過つは彼の性、許すは我の心 壱


「いや何でいるんだ…」

「しっ!聞こえるぞ」

「火ノ宮君達来てないし」

「あの噂本当だったんだ…」


 教室が騒めいている。

 ちゃんと教務室にも出向いて(此処で教員全員が立ち上がるハプニングに遭遇)時間通りに教室にも着いて(此処でもクラス全員が立ち上がるハプニングが起きて)遅刻しなかったことにホッと安心する場面だけど、終始ざわざわで落ち着かない。


「はい、お義兄さ…天條君」

「それわざとだろう」


 原因は明確。

 集められたノートを彼に渡し、私は教材を持つ。


「あ、あの唐堂さん」

「ん?」

「て、手伝おうか?」


 チラリと私じゃなく天條君を見ていうんもんだから、ああと察する。


「いいよ、天條君にもやらせなきゃ」

「えほんとうに」

「ほら行こうお義兄さ…天條君」

「やっぱりわざとだろう」


 私が歩き始めると文句を言いつつも、天條君が後を追ってくる。

 教室から出れば、視線という視線が集中し過ぎて櫛刺しにされている気分だったが、何のその。

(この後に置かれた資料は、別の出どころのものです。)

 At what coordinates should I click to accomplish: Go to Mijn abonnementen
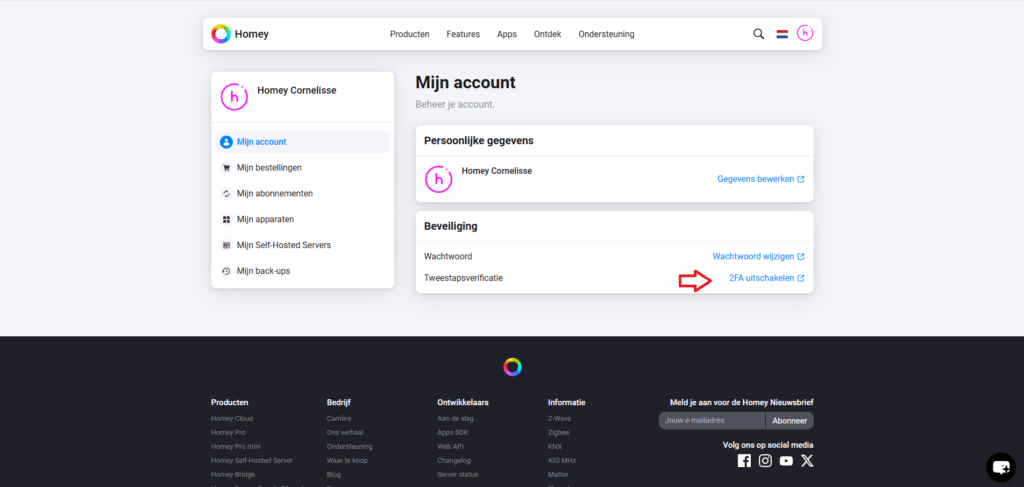click(274, 194)
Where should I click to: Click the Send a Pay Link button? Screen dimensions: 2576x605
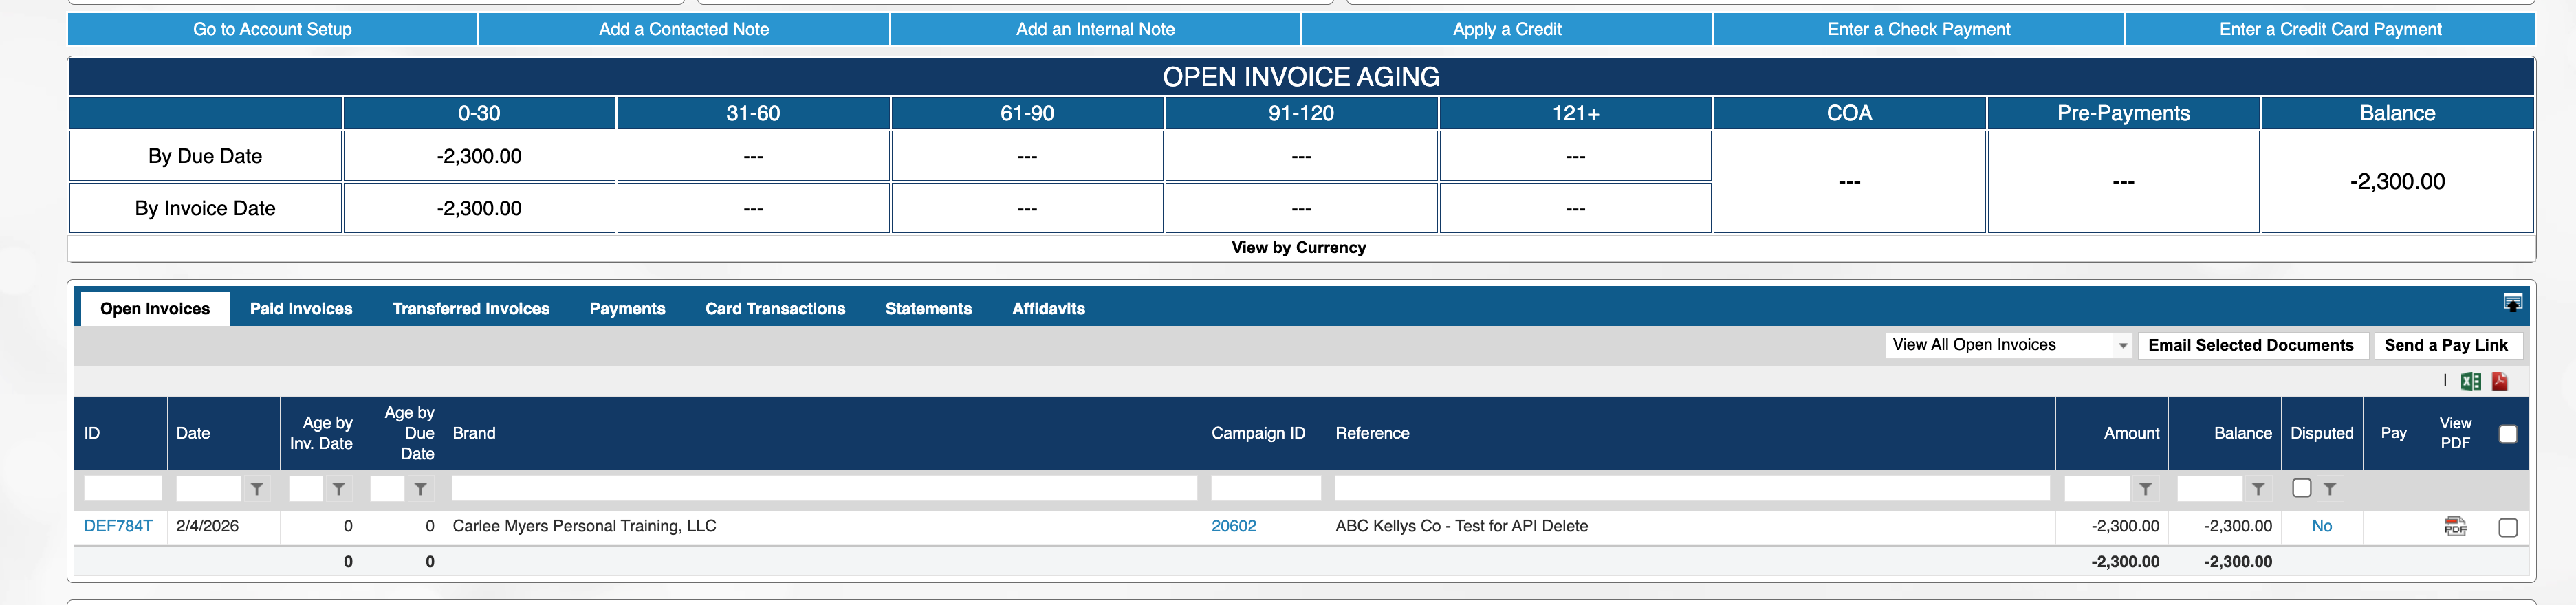click(x=2446, y=345)
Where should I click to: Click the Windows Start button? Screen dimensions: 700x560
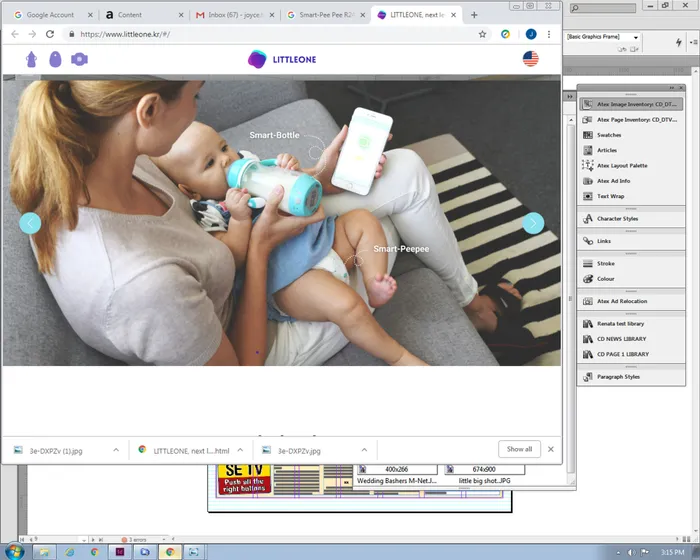coord(13,551)
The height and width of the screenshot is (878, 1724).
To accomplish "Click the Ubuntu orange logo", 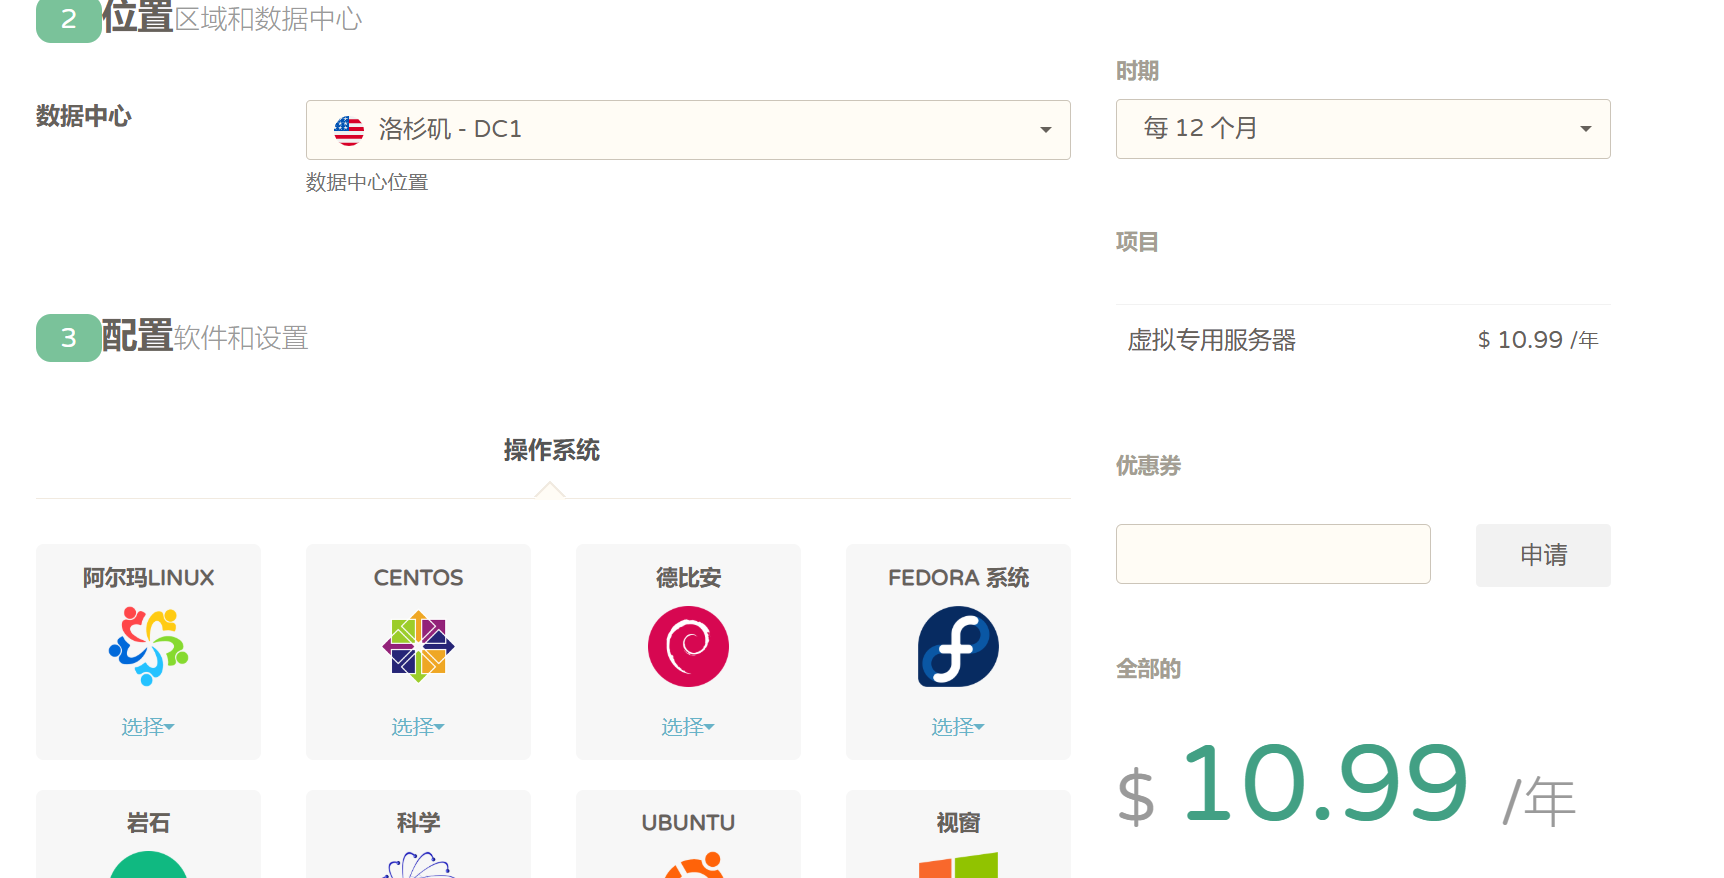I will (694, 866).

 学校のパンフレットに起用どころか、どっかの映画のポスターに出てなかった?っていうハンサム男が、ノートの束を持って運んでいるのがかなり物珍しいらしく、廊下中の視線を頂いている。

 ただ、1番衆目を集めている男はどこ吹く風。

 慣れてんだろうなあと思いながら、小市民の私は出来るだけ視線を気にしない様歩くことに集中する。